§ Provided passage
::::

Where am I going with all of this?  Well, as the title of this post suggests, I did my first strongman competition a few weeks back.  For those not familiar with strongman events, they are similar to those Met-RX World’s Strongest Man competitions you see on ESPN… except that’s the elite level of the sport with weights and events far beyond what I was experiencing December 5th up in Paxton, MA.

The event was Paxton Strongman 6 and was comprised of 5 different events:

  • log press (as many reps as possible in 1 minute)
  • tire deadlift (as many reps as possible in 1 minute)
  • front hold (holding a weight out at arm’s length for as long as possible)
  • farmer’s walks (walking 40 feet with some serious weight on long handles, turning, and walking back 40 feet)
  • barrel and sandbag medley (carrying a barrel/keg a distance, running back, carrying a sandbag the same distance, running back and carrying the final sandbag to the finish)

::::

§ Data section
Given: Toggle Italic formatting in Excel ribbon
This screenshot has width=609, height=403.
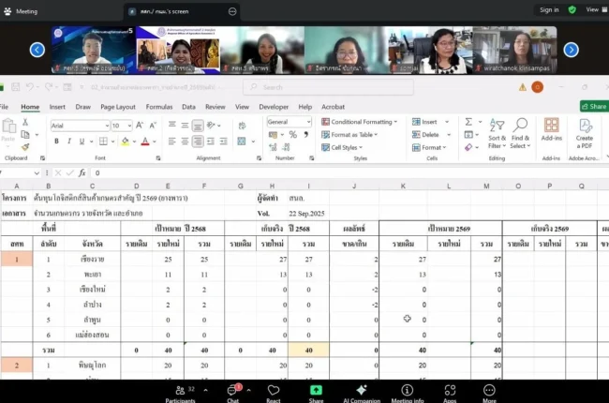Looking at the screenshot, I should click(69, 142).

::::

§ Complete the following
1) Duplicate the section of the strongman post that opens with the words "Where am I going" and closes with "back 40 feet)".
2) Answer these questions using the strongman post.
(a) In which town and state was the competition held?
(b) How many reps is a competitor allowed to attempt within 1 minute in the log press?
(c) How far does a competitor walk before turning in the farmer's walks?
The data comes from a separate source and has no connection to the strongman post.

§ Completed exercise
1)
Where am I going with all of this?  Well, as the title of this post suggests, I did my first strongman competition a few weeks back.  For those not familiar with strongman events, they are similar to those Met-RX World’s Strongest Man competitions you see on ESPN… except that’s the elite level of the sport with weights and events far beyond what I was experiencing December 5th up in Paxton, MA.

The event was Paxton Strongman 6 and was comprised of 5 different events:

  • log press (as many reps as possible in 1 minute)
  • tire deadlift (as many reps as possible in 1 minute)
  • front hold (holding a weight out at arm’s length for as long as possible)
  • farmer’s walks (walking 40 feet with some serious weight on long handles, turning, and walking back 40 feet)

2)
(a) Paxton, MA.
(b) As many reps as possible.
(c) 40 feet.